NASA's "Gravity Assist" podcast transcript, Season 1, July 1, 2022 It’s Raining Diamonds on These Planets
Nature, Oct. 9, 2013 Diamond drizzle forecast for Saturn and Jupiter "Lightning storms create carbon soot that might be compressed into diamonds as it falls through the atmosphere."
BBC Oct. 14, 2013 'Diamond rain' falls on Saturn and Jupiter
New atmospheric data for the gas giants indicates that carbon is abundant in its dazzling crystal form, they say.
Lightning storms turn methane into soot (carbon) which as it falls hardens into chunks of graphite and then diamond.
These diamond "hail stones" eventually melt into a liquid sea in the planets' hot cores, they told a conference, external.
The biggest diamonds would likely be about a centimetre in diameter - "big enough to put on a ring, although of course they would be uncut," says Dr Kevin Baines, of the University of Wisconsin-Madison and Nasa's Jet Propulsion Laboratory.
He added they would be of a size that the late film actress Elizabeth Taylor would have been "proud to wear".
"The bottom line is that 1,000 tonnes of diamonds a year are being created on Saturn.
"People ask me - how can you really tell? Because there's no way you can go and observe it.
"It all boils down to the chemistry. And we think we're pretty certain."
From the ABSTRACT BOOK of the 45th Meeting of the American Astronomical Society’s Division for Planetary Sciences (DPS) 6-11 October 2013, Denver, Colorado (found at https://aas.org/meetings/dps45 and also archived)
512.09 – Diamond and other forms of elemental carbon in Saturn’s deep atmosphere M. L. Delitsky(1), K. H. Baines(2)
(1) California Specialty Engineering, Flintridge, CA, United States. (2) University of Wisconsin, Madison, WI, United States.
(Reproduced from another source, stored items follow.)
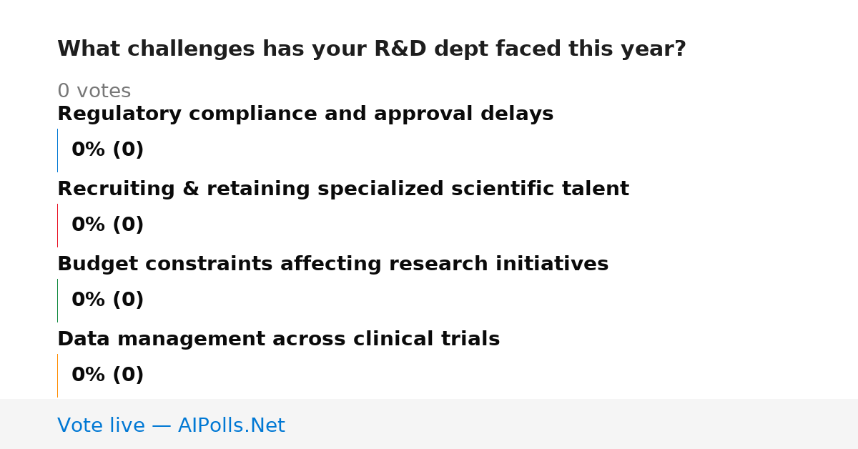Viewport: 858px width, 449px height.
Task: Click the gray footer bar beside the link
Action: 572,424
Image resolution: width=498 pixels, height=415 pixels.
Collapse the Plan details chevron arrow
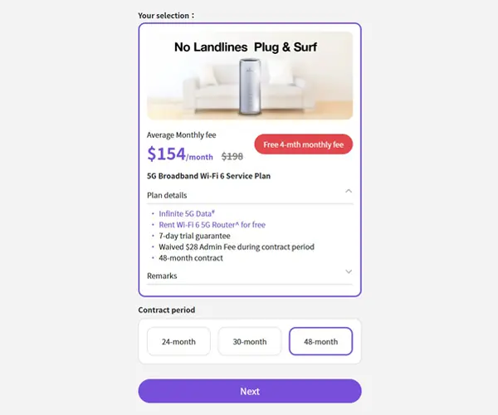(x=349, y=191)

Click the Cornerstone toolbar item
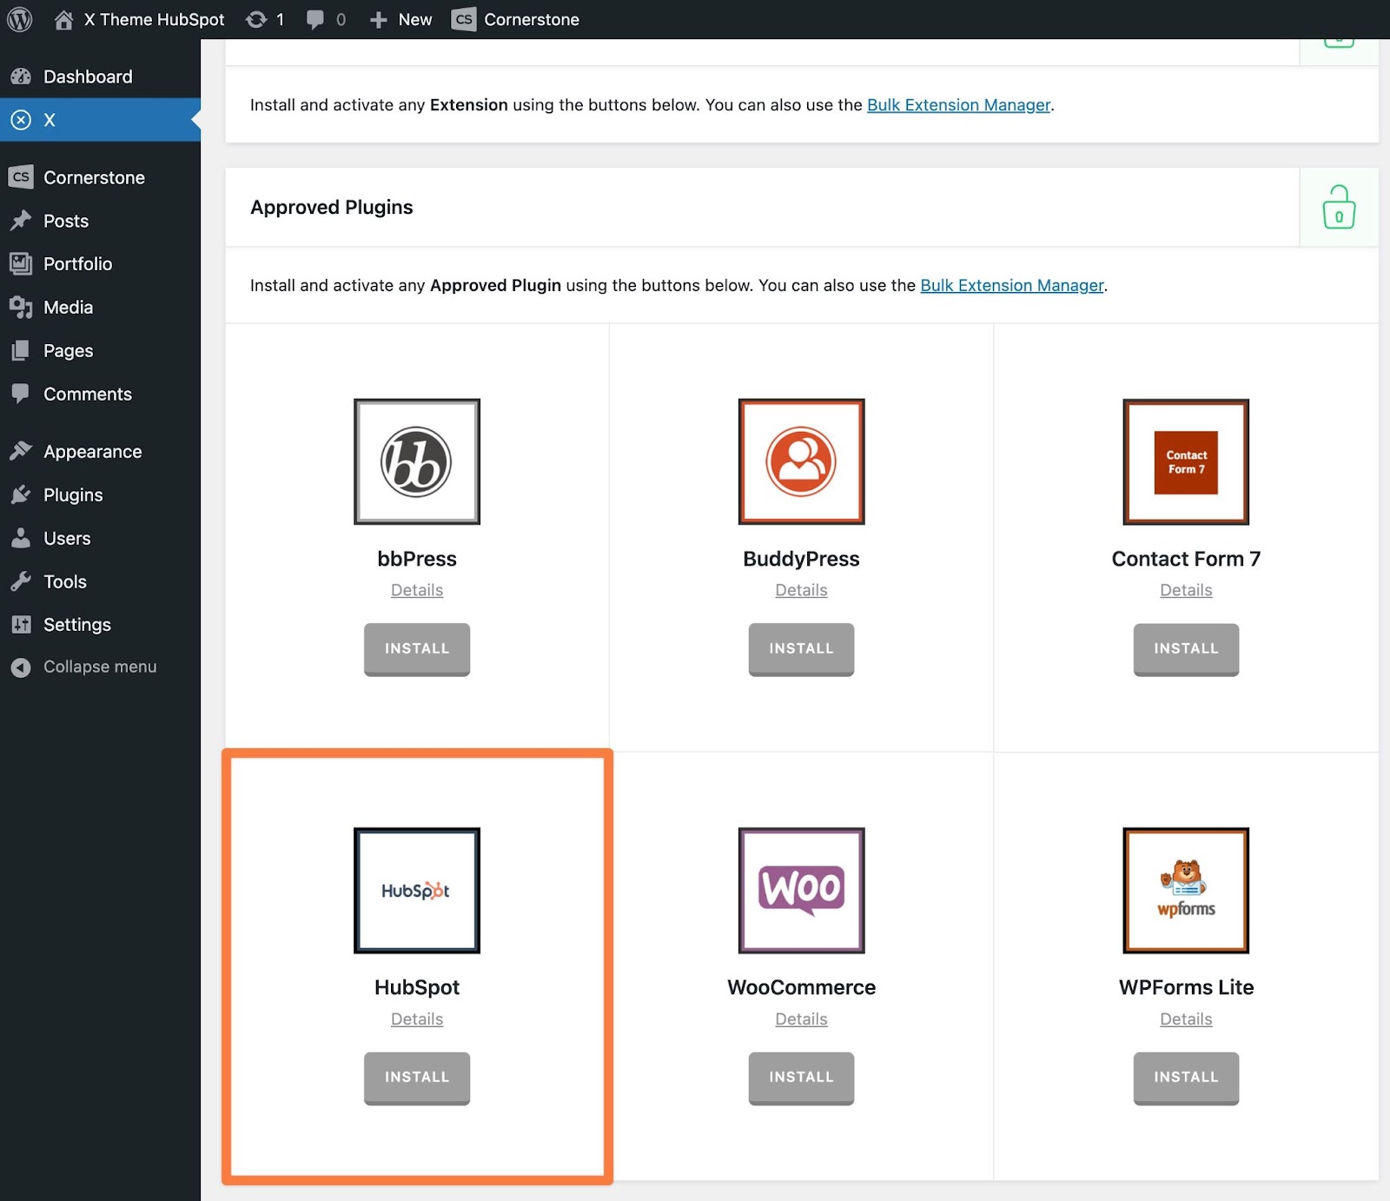click(515, 19)
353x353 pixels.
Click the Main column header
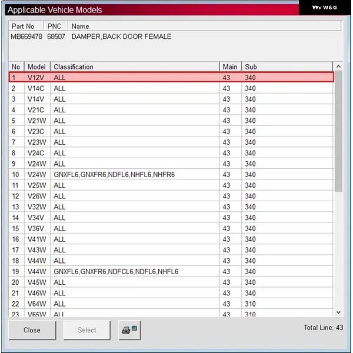[230, 66]
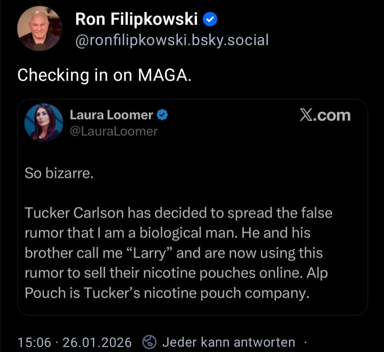The height and width of the screenshot is (352, 384).
Task: Click the Ron Filipkowski display name
Action: (x=137, y=20)
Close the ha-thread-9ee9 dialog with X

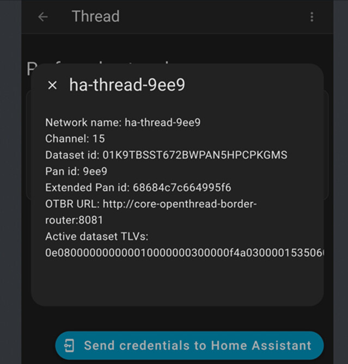52,85
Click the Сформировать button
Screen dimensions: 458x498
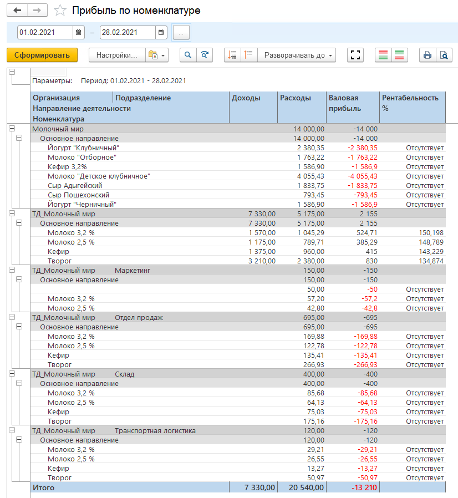42,55
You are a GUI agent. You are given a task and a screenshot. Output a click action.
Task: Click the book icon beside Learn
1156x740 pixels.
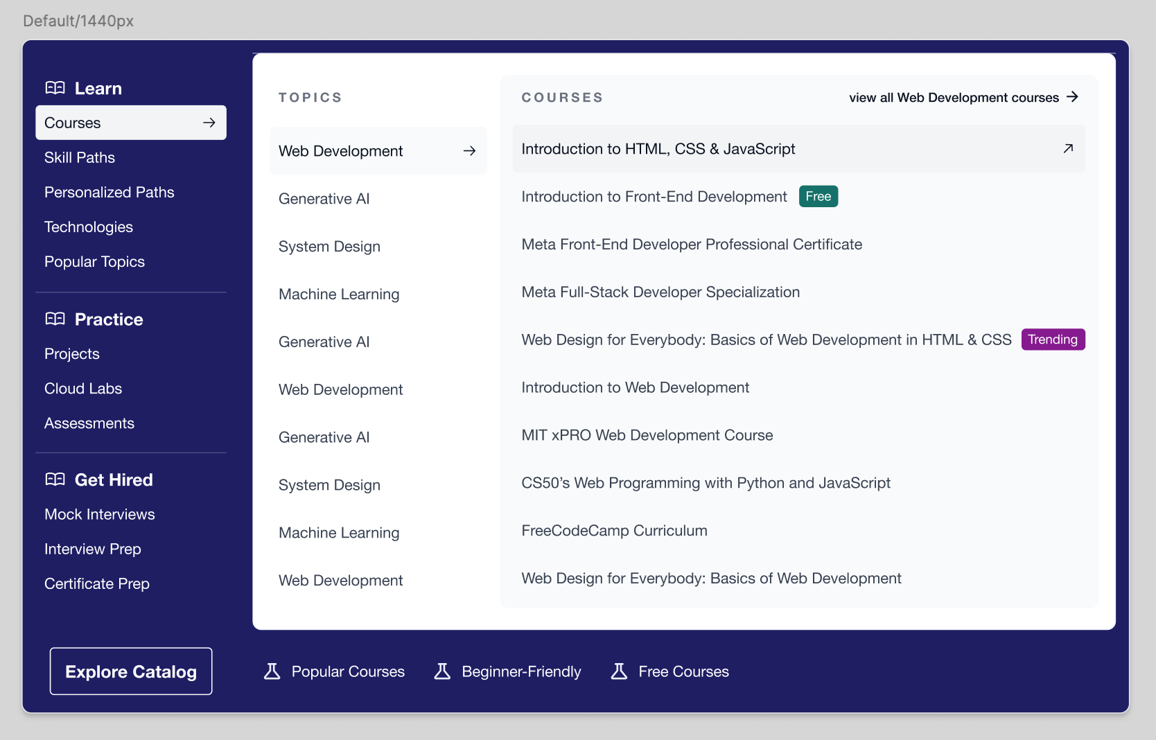[x=55, y=88]
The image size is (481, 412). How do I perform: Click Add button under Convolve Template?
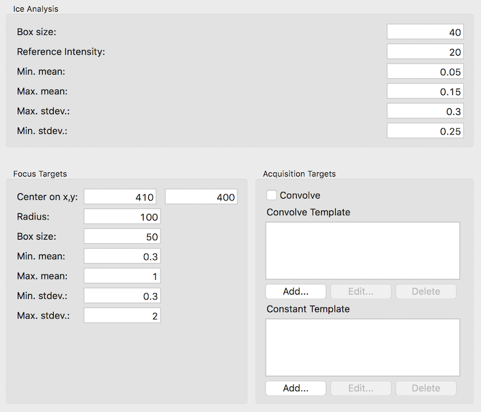[x=295, y=291]
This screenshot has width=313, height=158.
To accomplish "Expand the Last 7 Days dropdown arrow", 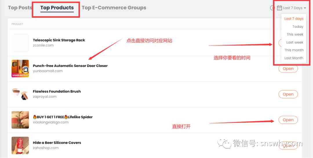I will 305,8.
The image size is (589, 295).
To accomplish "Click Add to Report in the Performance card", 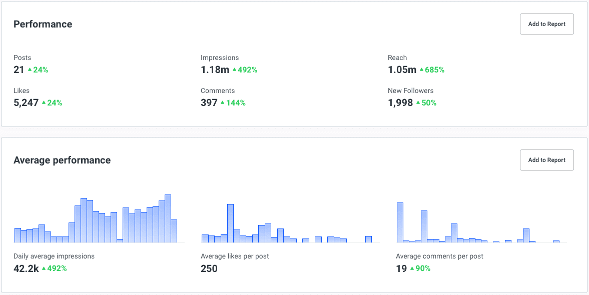I will pos(546,24).
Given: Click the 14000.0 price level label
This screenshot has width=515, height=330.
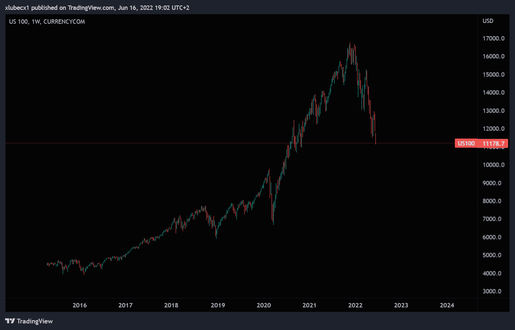Looking at the screenshot, I should (x=493, y=93).
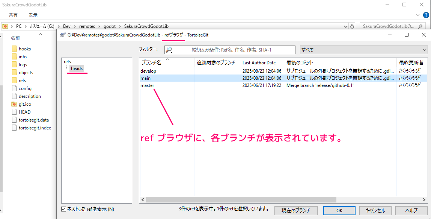Click the 現在のブランチ button

tap(296, 210)
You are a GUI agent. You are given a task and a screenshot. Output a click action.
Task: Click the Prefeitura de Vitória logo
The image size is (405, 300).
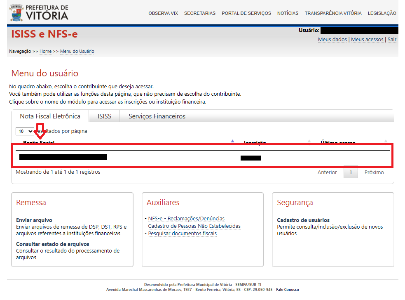click(39, 13)
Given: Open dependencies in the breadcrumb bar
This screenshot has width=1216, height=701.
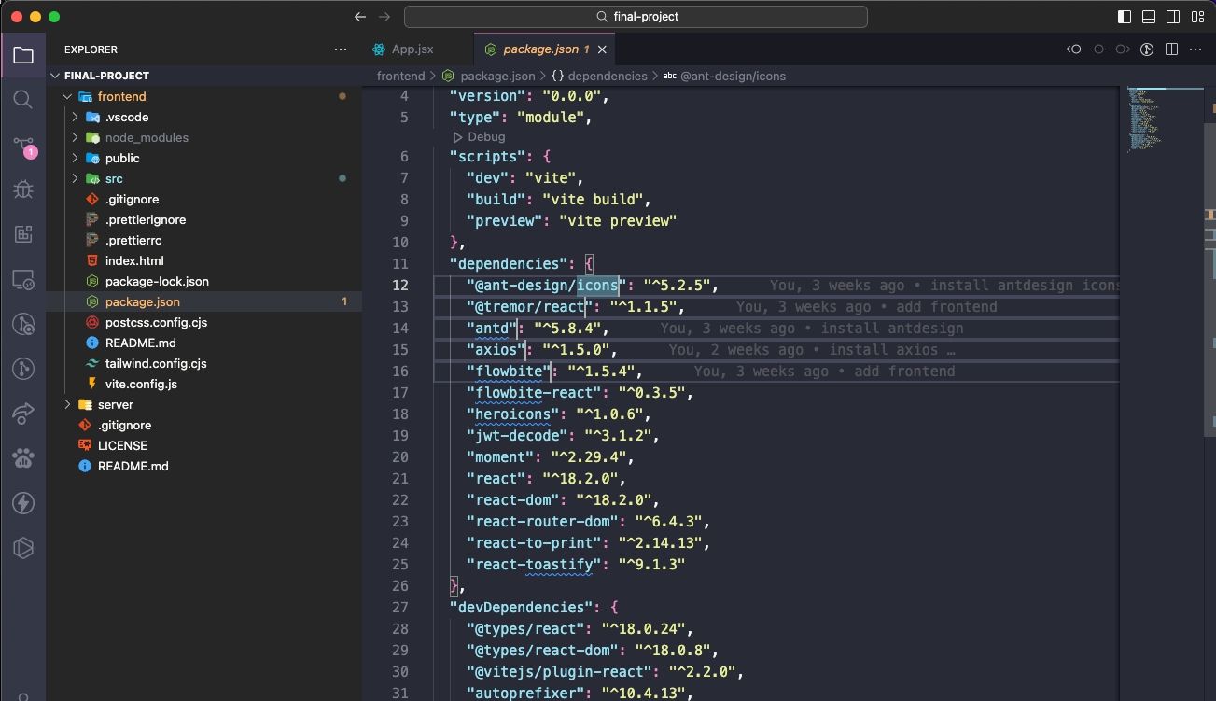Looking at the screenshot, I should pos(603,76).
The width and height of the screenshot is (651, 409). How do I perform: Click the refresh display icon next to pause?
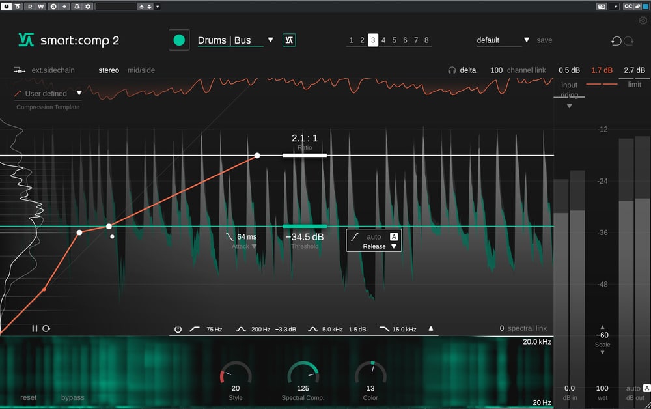pyautogui.click(x=46, y=328)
The energetic lightning storms in the Saturn atmosphere will dissociate molecules into atoms, ions and plasma. Specifically, methane will be dissociated into elemental carbon, most probably in an amorphous form, such as fluffy turbostratic carbon or irregular soot particles. Once formed, this non-crystalline carbon sinks down through the atmosphere reaching an altitude of similar density. Amorphous carbon is converted to graphite under pressure. Graphite has a density of ~2.2 g/cc at room temperature. The density of diamond is ~3.3 g/cc at STP. However, at much higher pressures, the density of diamond increases dramatically, up to 9 grams/cm3 at P=1500 GPa (15 Mbar). As carbon descends through the atmosphere, amorphous carbon becomes graphite which then is converted into diamond, creating various strata of carbon allotropes according to their densities. Densities of the planets increase with depth. Eventually, at great depths, diamond will melt, forming liquid diamond. The melting point of diamond varies with pressure, reaching a high of ~ 8000 K at 500 GPa (5 Mbar). Using updated adiabats and equation-of-state data from Nettelmann et al. (2011), we determined the altitude at which diamond reaches its melting point on each planet. Combining these adiabats with new data for the carbon phase diagram from high-pressure shockwave experiments indicates that diamond may be a stable layer in the atmospheres of Jupiter and Saturn. Previously, only Uranus and Neptune were thought to have conditions in their interiors that would allow the formation of diamond at their cores. It appears that the interior of Jupiter gets hot enough to reach the liquid diamond region of the carbon phase diagram, whereas the interior of Saturn includes regions of temperature and pressure where carbon could exist as solid diamond. At the boundaries (locations of sharp increases in density) on Jupiter and Saturn, there may be diamond rain or diamond oceans sitting as a layer. However, in Uranus and Neptune, the temperatures never reach as high as 8000 K. The cores are ~5000K, too cold for diamond to melt on these planets. Therefore, it appears that diamonds are forever on Uranus and Neptune but not on Jupiter and Saturn.